[ACTIVITY]:
Set down the records once more, please, exactly and with the pictures left out.

[GIVEN DATA]:
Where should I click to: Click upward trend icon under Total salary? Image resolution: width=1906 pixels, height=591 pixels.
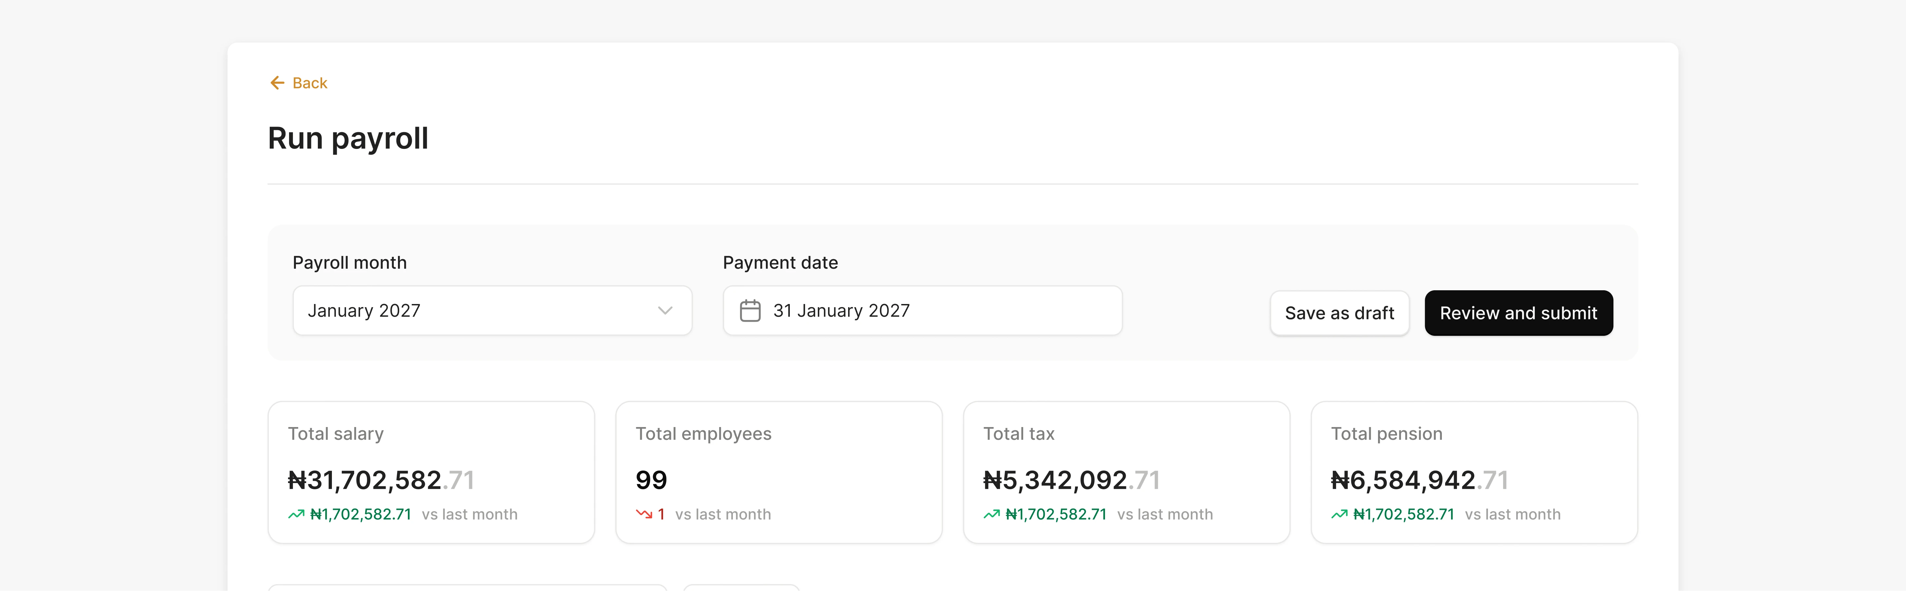(x=296, y=514)
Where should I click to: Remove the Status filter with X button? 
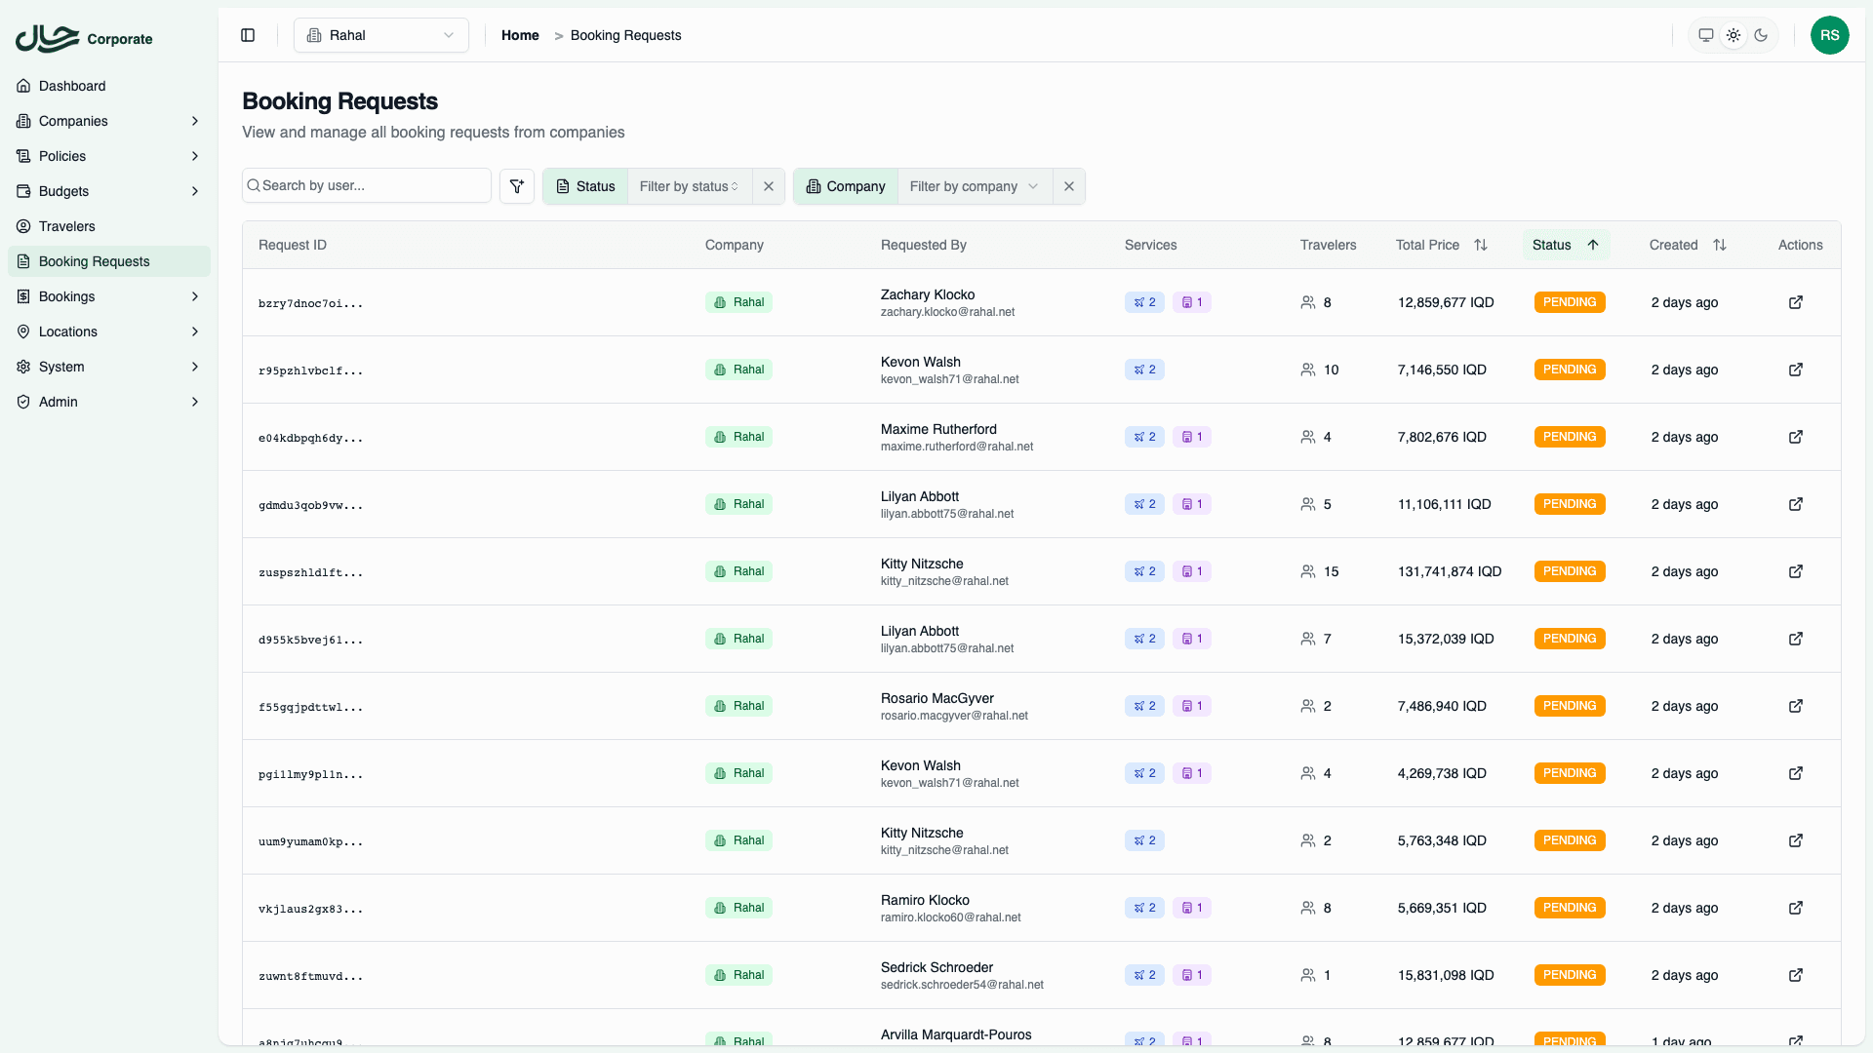point(769,186)
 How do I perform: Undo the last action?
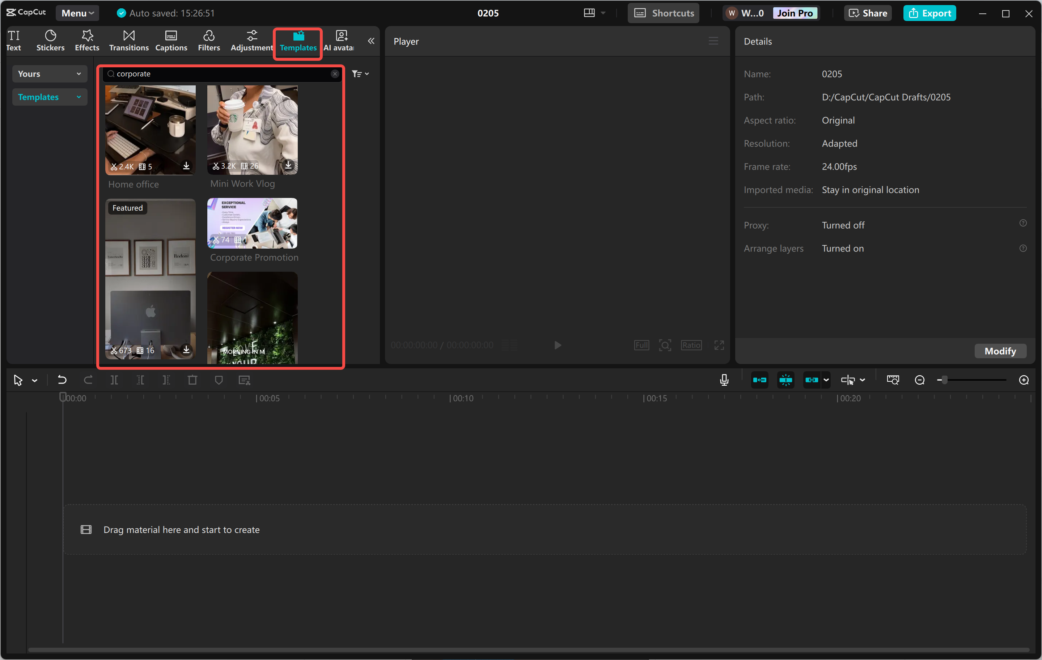(x=62, y=380)
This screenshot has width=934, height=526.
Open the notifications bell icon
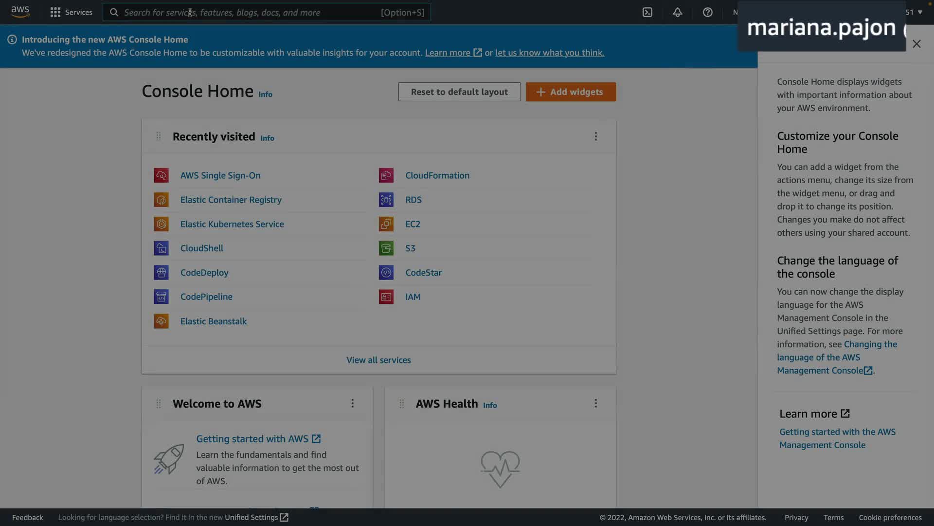(677, 12)
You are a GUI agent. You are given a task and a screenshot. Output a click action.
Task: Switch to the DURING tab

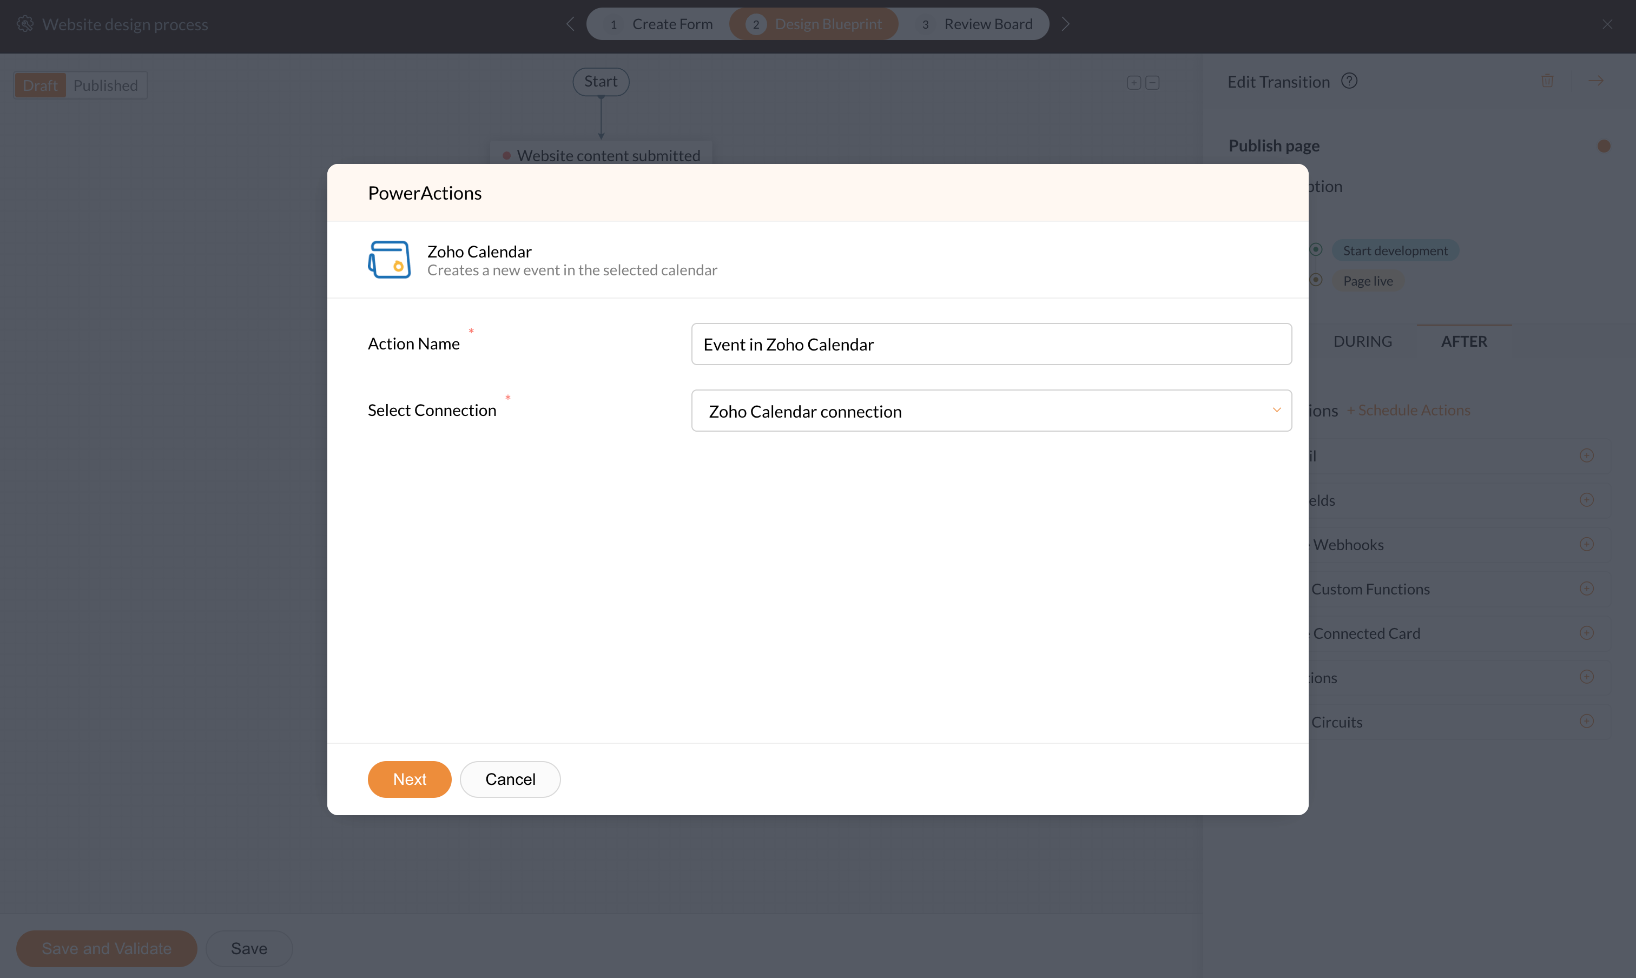click(x=1362, y=341)
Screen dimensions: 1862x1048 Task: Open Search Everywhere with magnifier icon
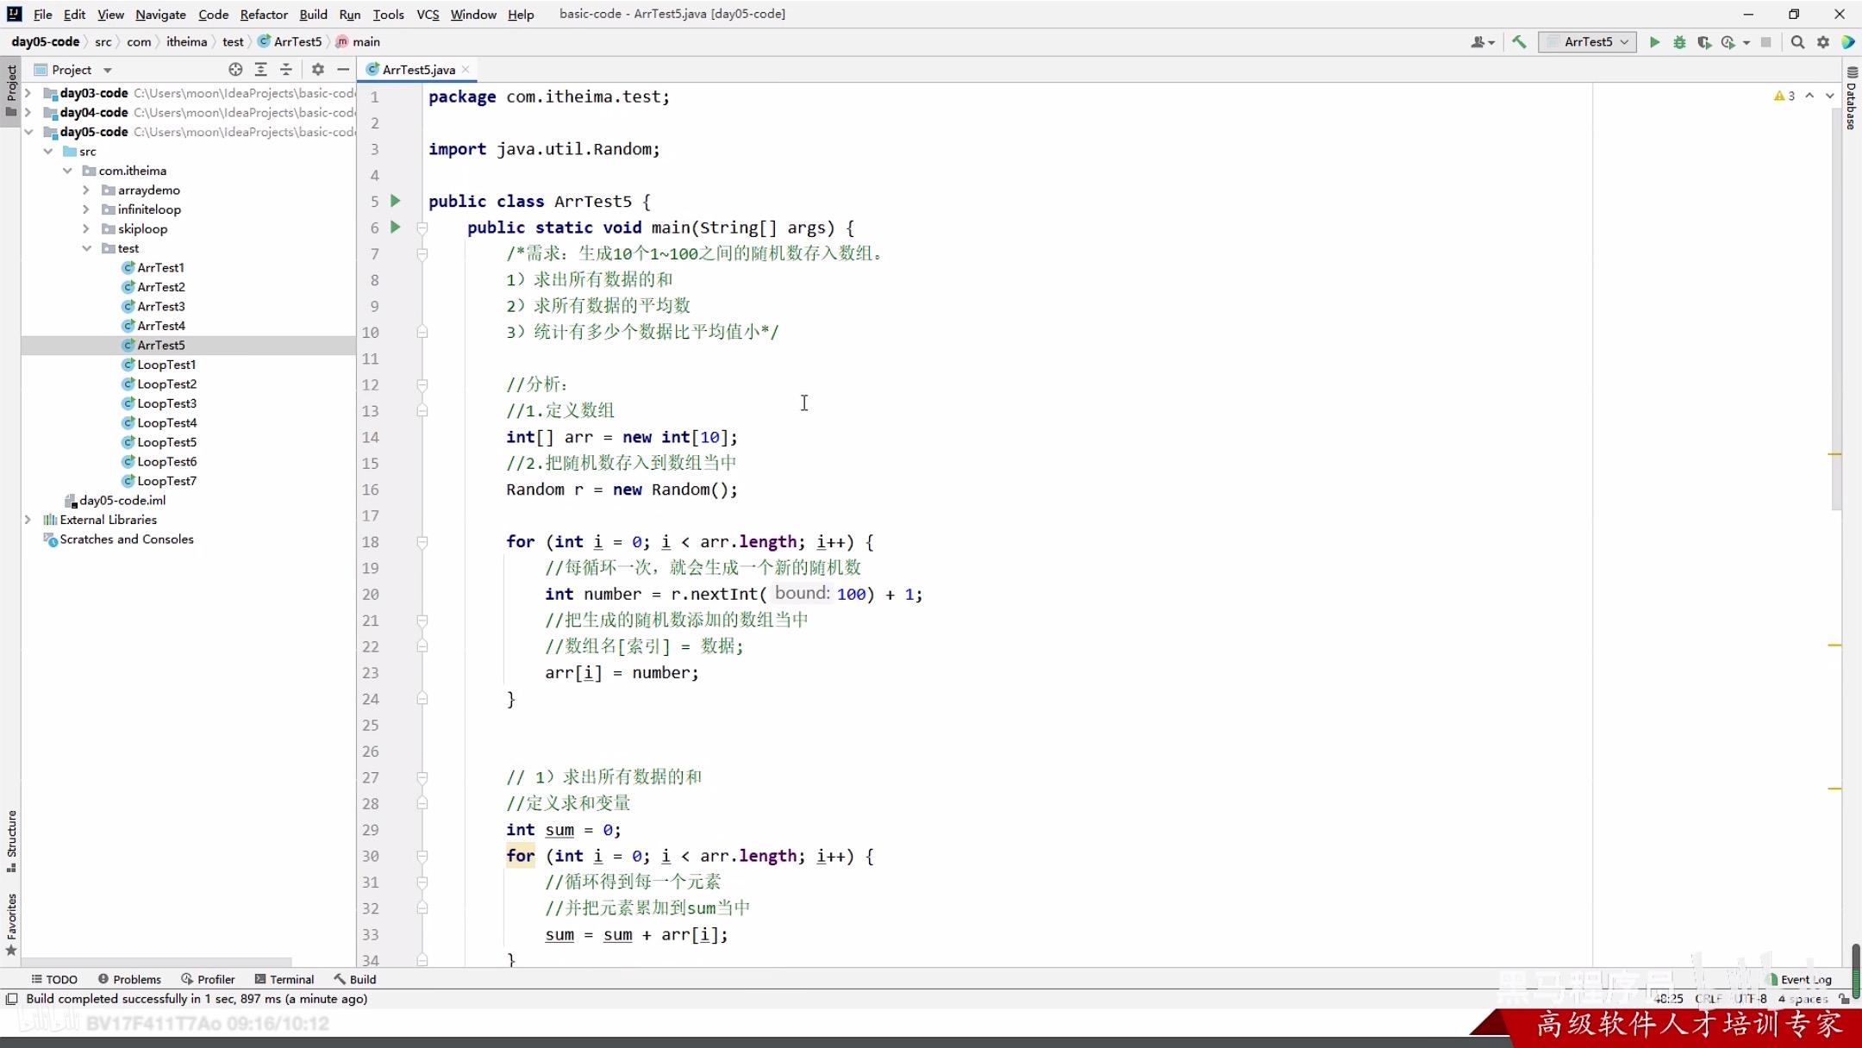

[EXERCISE RESULT]:
Where should I click to: Click upward trend icon under Total salary? Image resolution: width=1906 pixels, height=591 pixels.
(x=296, y=514)
Where should I click to: Remove the Status filter with X button? 
point(769,186)
 How do I perform: Undo the last action?
(x=62, y=380)
This screenshot has width=934, height=526.
Open the notifications bell icon
(677, 12)
You are a GUI agent. You are given a task and a screenshot. Output a click action.
Task: Switch to the DURING tab

click(x=1362, y=341)
Screen dimensions: 1862x1048 Task: Open Search Everywhere with magnifier icon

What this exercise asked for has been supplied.